Sunday, February 24, 2008

February 24, 2008 ~Sunday...Thanks Dad!




Last night I had a lovely experience. Richard has been having a hard time going to sleep in the last few months. At night he tends to get very anxious and start worrying about things like school and kids who are mean, grades, and so on. Sometimes he gets so worked up that he is worrying about worrying! It is very hard to tell him goodnight and leave him crying in his bed. When he was smaller I would stay with him and try to soothe him until he got very drowsy. Since we have been seeing a counselor for his anxiety I have tried to help him overcome it on his own. I take him through his deep breaths and we talk about happy things he can focus on and then I leave the room.
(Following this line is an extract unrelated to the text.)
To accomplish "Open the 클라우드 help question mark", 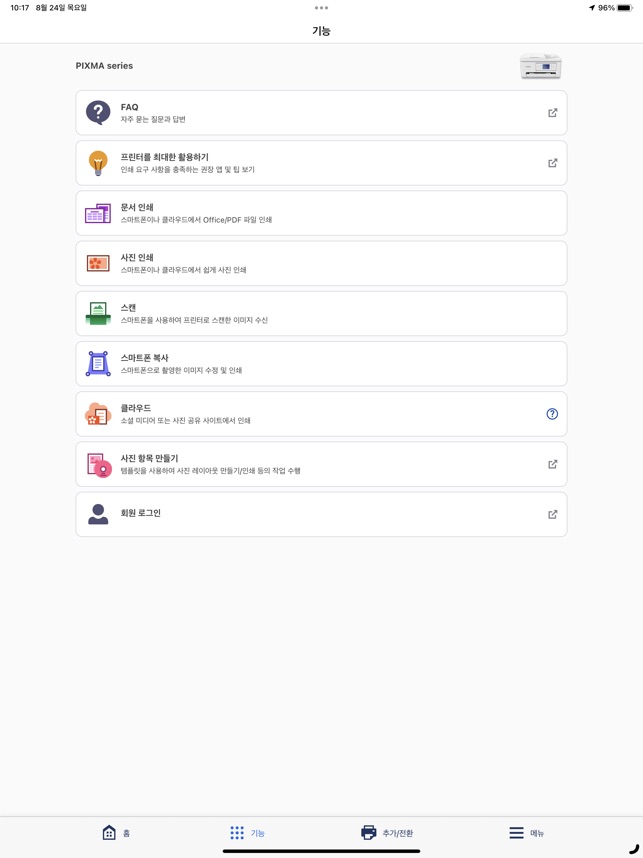I will coord(552,414).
This has worked pretty well and for the last few weeks he has been going to bed and getting to sleep very well. However, the last few days he has begun to worry again. Last night he looked at me with tears in his eyes and asked me what it was worth living for if you had to deal with anxiety. I hated that question because it shows that he has really thought about this. We sought help for him because I didn't want him to get to the point that he was depressed. I didn't want him to become another statistic. When he said that to me last night my stomach lurched and I knew that in spite of the progress we have made in the last 6 weeks or so of counseling, we have a long way ahead of us. I hated leaving him alone and sat on the edge of his bed and talked to him for a long time. We talked about things to look forward to like going to see Aunt Gena and Grandma this summer and also visiting Uncle Dean's house in Bloomfield. His eyes got wide with the thought and he said, "can we really do that?!" We talked about how it would be kind of like visiting Grandpa's place since Dean has started an orchard and a garden just like Dad's. He could take his B.B. gun and shoot at targets, he could ride the 4-wheeler, and he and his Dad and Uncle Dean could go fishing. He was smiling before I was done but still seemed a bit worried about sleeping. As I got up to leave, hating to do so, I had the nicest feeling. Something told me that he wouldn't be alone and as I entertained the thought I knew that my father was there! I turned to look at Richard in his bed and had a picture in my head of Dad standing there with his hand on Richard's head. I didn't put that picture in my mind. It was placed there for me. I smiled and knew it was true. I turned to leave and thought, "Thanks Dad."
When I prayed later I thanked my Heavenly Father too. We truly are never alone.